I will then move on to providing a close examination of the three calligraphic works. Each of the three pieces exhibits a distinct calligraphic style, reflecting variations that evoke aspects of Yinyuan’s character as well as revealing his calligraphic practices against the waning physical conditions as his life draws to a close. This paper analyzes both the poetic rhetoric of the verses and the stylistic features of the calligraphy in a chronological order, and brings in earlier calligraphic works of Yinyuan for comparison. 

 

Yinyuan’s first calligraphy, Final Verse for Dharma Heirs, dates to the first day of the fourth month of 1673 and was brushed two days prior to his death. Among the three works, this piece exhibits the densest and most saturated ink, with reinforcement of strokes at the beginning of each line. Despite his declining physical state, Yinyuan maintained a style of forceful brushwork throughout the piece. The composition is executed with rigorous and disciplined strokes, maintaining a sense of structural integrity. The second piece, Final Dharma Instruction for the Nun Gen’yō, exhibits a fluid and rounded style, with boldly abbreviated character forms that do not adhere rigidly to conventional calligraphic techniques. Finally, the Death Verse, written on the third day of the fourth month, exhibits the most pronounced dry brushwork. The brushstrokes appear to graze the surface of the paper, while still demonstrating a desire or need for calligraphic decorum and formal conventions. 

 

As the art historian Gregory Levine has pointed out, Chan/Zen death-verse calligraphy as a genre seems to lack a codified style, yet works marked by graphic disintegration form a unique expressive “system.” To orthodox calligraphy, this seems to be a fragile “non-system,” aligning with Romanticized notions of Zen as anti-traditional. Yet their power, argues Levine, stems from the tension between form and collapse. Seen in this light, and in comparison with Yinyuan’s earlier works, all three final calligraphies reveal not disregard for convention but a perseverance in its fulfillment, exposing the tension between bodily limits and intentionality when approaching death.

 

I will finally bring in the Records of the Last Days of Ōbaku Masters (Ōbaku matsugo jijitsu), a text composed by Yinyuan’s disciples that meticulously detailed his dialogic exchanges, physical preparations, and contexts of calligraphic actions in the final days of the master’s life. Together with the three final calligraphies, the account demonstrates that the master’s final acts are curated, witnessed, and textualized by the community, exposing how intentionality of dying operates beyond individual agency but ventures into communal memorialization, where the master’s presence is sustained beyond corporeal limits.

Abstract for Online Program Book (maximum 150 words)

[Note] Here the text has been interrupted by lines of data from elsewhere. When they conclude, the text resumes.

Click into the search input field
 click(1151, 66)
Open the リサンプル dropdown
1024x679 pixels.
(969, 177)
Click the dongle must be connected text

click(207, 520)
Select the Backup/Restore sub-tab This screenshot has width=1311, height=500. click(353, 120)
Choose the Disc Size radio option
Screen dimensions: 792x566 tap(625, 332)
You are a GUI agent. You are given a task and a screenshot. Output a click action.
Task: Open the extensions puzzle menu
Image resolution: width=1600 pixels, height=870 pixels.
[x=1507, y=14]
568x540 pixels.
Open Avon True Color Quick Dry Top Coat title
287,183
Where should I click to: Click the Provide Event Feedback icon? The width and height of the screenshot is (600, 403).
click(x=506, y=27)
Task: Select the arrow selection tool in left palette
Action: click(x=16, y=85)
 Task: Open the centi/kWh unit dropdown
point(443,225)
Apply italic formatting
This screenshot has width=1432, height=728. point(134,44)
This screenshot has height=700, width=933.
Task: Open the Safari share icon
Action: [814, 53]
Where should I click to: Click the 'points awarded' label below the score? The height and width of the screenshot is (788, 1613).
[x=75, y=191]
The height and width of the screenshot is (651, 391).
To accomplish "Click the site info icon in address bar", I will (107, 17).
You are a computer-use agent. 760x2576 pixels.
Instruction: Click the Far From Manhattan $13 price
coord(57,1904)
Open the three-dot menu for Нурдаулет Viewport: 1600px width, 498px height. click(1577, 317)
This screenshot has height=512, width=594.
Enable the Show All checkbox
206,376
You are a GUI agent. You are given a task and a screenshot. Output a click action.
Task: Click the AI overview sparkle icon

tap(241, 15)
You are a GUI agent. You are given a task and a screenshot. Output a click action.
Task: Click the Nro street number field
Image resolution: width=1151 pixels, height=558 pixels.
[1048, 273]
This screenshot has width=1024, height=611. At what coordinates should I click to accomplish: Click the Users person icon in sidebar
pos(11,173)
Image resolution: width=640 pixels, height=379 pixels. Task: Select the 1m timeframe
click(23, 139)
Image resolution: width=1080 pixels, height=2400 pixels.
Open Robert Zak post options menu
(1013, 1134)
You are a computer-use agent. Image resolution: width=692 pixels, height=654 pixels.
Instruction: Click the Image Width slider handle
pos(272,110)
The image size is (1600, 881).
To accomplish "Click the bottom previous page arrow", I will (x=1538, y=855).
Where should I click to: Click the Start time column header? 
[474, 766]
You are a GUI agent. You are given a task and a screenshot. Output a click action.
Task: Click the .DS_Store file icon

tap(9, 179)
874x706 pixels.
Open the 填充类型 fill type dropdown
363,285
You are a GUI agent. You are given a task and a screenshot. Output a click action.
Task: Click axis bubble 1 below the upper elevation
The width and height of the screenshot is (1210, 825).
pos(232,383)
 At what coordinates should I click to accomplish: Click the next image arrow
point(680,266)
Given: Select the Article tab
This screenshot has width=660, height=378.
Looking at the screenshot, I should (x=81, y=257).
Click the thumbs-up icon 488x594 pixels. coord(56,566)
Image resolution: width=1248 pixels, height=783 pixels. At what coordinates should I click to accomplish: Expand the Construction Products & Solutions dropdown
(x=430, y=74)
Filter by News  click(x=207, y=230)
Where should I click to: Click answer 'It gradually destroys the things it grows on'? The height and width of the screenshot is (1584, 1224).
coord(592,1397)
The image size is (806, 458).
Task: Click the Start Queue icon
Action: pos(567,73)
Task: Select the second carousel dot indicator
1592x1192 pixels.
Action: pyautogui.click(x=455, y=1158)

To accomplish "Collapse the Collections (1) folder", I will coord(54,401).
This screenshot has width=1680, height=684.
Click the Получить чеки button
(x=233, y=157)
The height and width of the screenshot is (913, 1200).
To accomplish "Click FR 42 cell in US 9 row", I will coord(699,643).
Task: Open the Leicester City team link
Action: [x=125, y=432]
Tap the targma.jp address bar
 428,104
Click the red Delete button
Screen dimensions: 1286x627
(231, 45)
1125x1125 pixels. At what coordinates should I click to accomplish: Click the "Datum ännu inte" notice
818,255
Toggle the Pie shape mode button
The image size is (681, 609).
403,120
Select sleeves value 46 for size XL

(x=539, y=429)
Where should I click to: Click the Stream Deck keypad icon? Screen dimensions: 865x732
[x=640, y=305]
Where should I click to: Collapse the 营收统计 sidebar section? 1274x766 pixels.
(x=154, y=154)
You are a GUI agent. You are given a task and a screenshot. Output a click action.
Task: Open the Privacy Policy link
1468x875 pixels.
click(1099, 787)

“Deathbed verses” in the Chan or Zen Buddhist tradition are deliberate acts of composing poetry, performed by a master in preparation for their imminent passing. They reflect a ceremonial and intentional engagement with mortality. Deathbed verses have been traditionally understood as sacred expressions of enlightenment or transcendent spontaneity. This paper shifts attention to their calligraphic medium, and explores how visual, sensory, and temporal dimensions materialize as embodied traces within dying’s liminality. I focus on three final calligraphies by a seventeenth-century Chinese Ōbaku Zen master in Japan—brushed in his last three days. I analyze divergences in poetic rhetoric and stylistic features, and examine them alongside the master’s earlier calligraphies and disciples’ account of his final moments. Combining art historical analysis with sensory religion approaches, this paper demonstrates how intentional dying is both performed and memorialized through brush traces of the dying master.